For example, the Buffalo-Area Engineering Awareness for Minorities (BEAM) program in the UB School of Engineering and Applied Sciences offers free pre-college classes to middle school and high school students who want to explore the wonders of science and technology. Since BEAM’s inception in 1982, 90 percent of its students have gone on to attend four-year colleges. Here, and elsewhere in major public universities, this hardly is a new endeavor.
But these efforts, by themselves, will lead to only incremental improvements. Success will come only when public higher education works in lock-step with primary and secondary education systems to ensure that students have the intellectual and emotional preparation for success, and the financial support to achieve it.
State and local officials therefore need to strengthen the education pipeline by supporting changes that will make the system a seamless whole rather than a series of disjointed parts. As a critical part of that strategy, public higher education must do more to help primary and secondary schools improve educational outcomes.

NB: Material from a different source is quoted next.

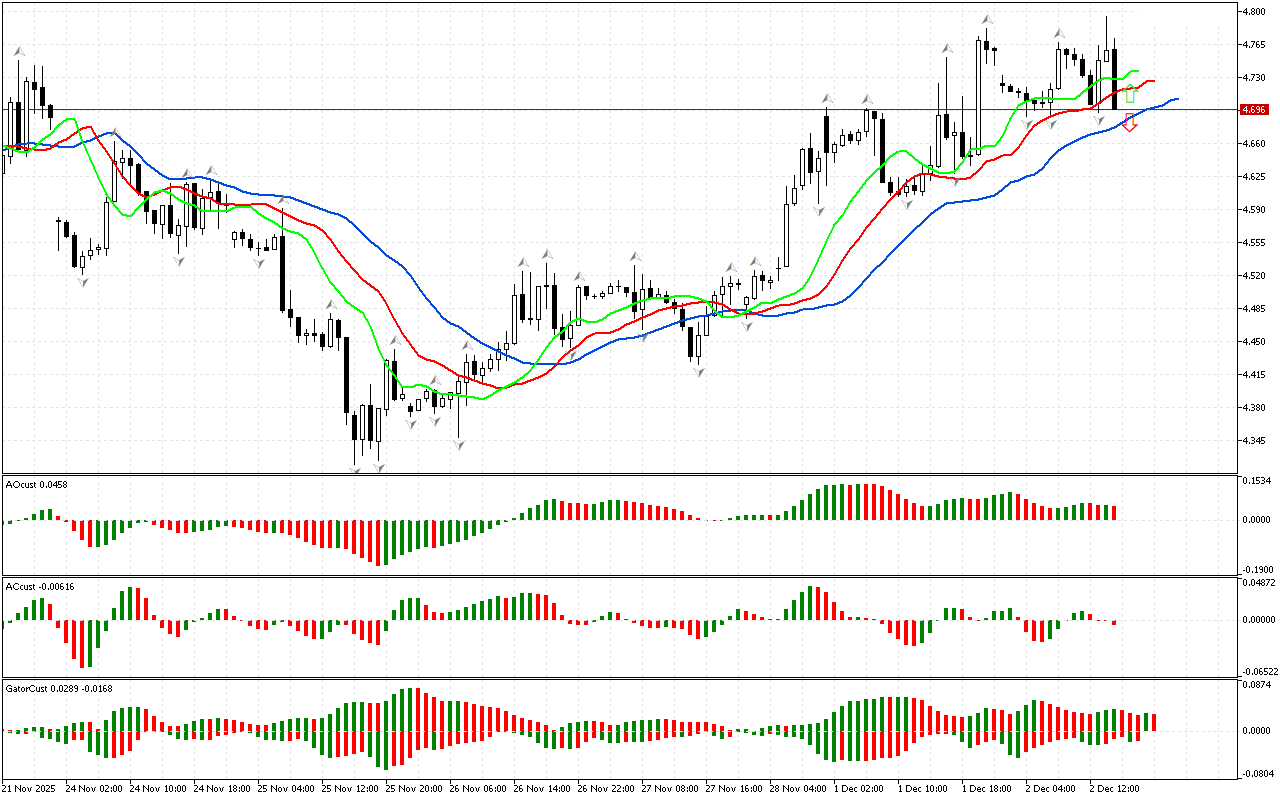Click the last red GatorCust histogram bar

click(x=1154, y=722)
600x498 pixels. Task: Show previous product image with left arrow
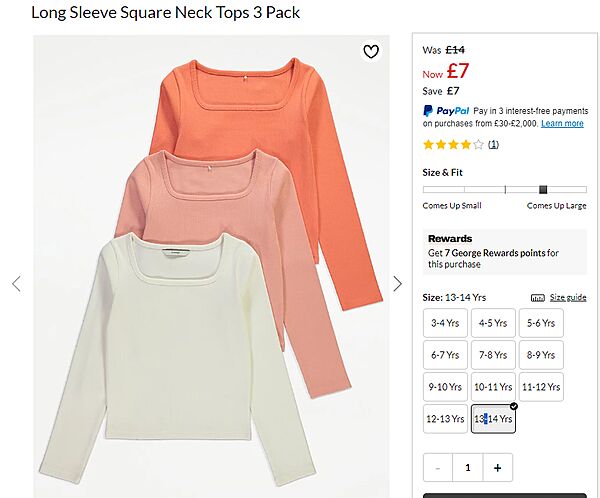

For example, my university is building on its years of engagement with the Buffalo Public Schools to create a strong partnership that will help students gain the education and skills needed to succeed in the 21st century economy. This partnership would include, for instance, early childhood experts sharing the latest insights on cognitive development, or addiction researchers working to break generational cycles of dependence.
Finally, states must re-commit themselves to providing the financial support necessary for public colleges and universities to thrive. At a time when America risks falling further behind other countries in educational achievement, the state share of public colleges’ budgets is in decline -- and has been so for more than three decades. If states reversed this trend it would send a clear signal to Washington that investment in higher education should be our first national economic priority.

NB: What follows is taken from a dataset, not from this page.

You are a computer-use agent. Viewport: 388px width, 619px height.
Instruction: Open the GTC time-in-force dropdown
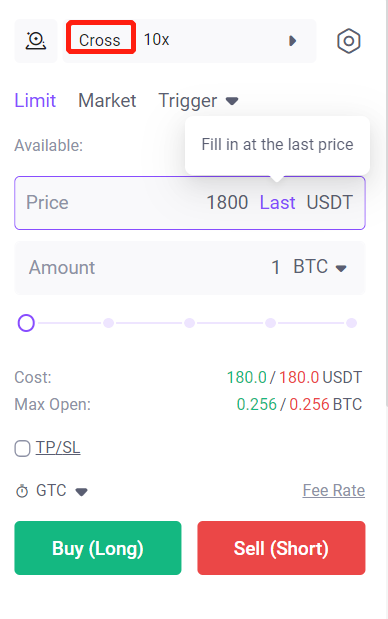click(62, 491)
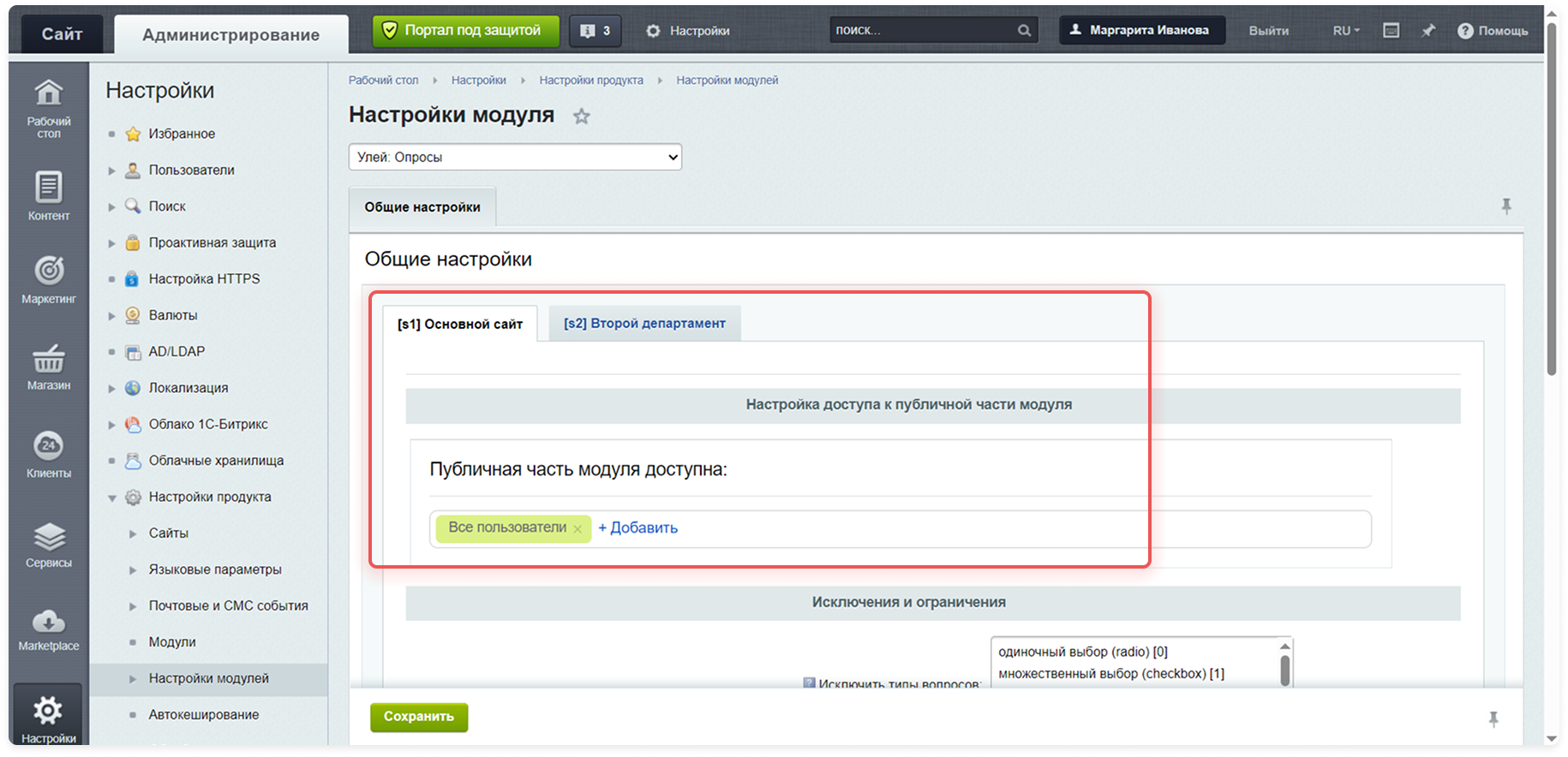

Far from being isolated ivory towers, our public institutions of higher education are actually more relevant today than ever before. If fully embraced, and more engaged in strengthening the education pipeline, these institutions have both the potential and the intention to do far more than they already do to offer solutions to the serious issues raised in this year’s reports.
John B. Simpson
John B. Simpson is president of the University at Buffalo, State University of New York. He was a member of the recent higher education delegation to Asia led by the U.S. secretary of education.
The results of student learning assessments, including value added measurements that indicate how students’ skills have improved over time, should be made available to students and reported in the aggregate publicly.
The collection of data from public institutions allowing meaningful interstate comparison of student learning should be encouraged and implemented in all states.
I appreciate the commission’s focus on student learning and its assessment. But my experience and my reading and conduct of research on these topics lead me to argue against the use of standardized tests of general intellectual skills to compare the effectiveness of colleges and universities.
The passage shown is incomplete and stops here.